ARTICLE =
1

I want to compare two arrays, ignoring the order of the elements and duplicates.

I could do a containment check in both directions, but are there better/faster solutions?

select * from my_table where my_table.a1 @> my_table.a2 and
                             my_table.a2 @> my_table.a1
  • 1
    If it is one dimensional array of integers with no nulls inside then you can use [intarray](https://www.postgresql.org/docs/current/static/intarray.html) to sort its contents, remove duplicates and then compare. I don't know if this will be faster tho. Alternative way is to `unnest` and work with set, this could be faster or slower, depending on your data, conditions and indexes. – Łukasz Kamiński Apr 13 '17 at 07:47

2 Answers2

3

From my internal testing, it seems that these two variants are the fastest (even faster than the @> + <@ check), and they both can handle NULLs too:

where (select array_agg(distinct e order by e) from unnest(arr1) e)

RAW RECORDS =
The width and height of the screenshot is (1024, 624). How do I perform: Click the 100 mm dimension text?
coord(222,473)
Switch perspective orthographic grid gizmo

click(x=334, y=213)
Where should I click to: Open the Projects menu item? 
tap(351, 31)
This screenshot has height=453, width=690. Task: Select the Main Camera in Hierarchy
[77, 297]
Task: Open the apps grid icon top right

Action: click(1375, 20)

PROBLEM REQUIREMENTS = In the thread on comparing arrays, which extension does the comment suggest for a one-dimensional integer array with no nulls?

EXERCISE RESULT = The comment suggests intarray, which can sort the array, remove duplicates, and then compare.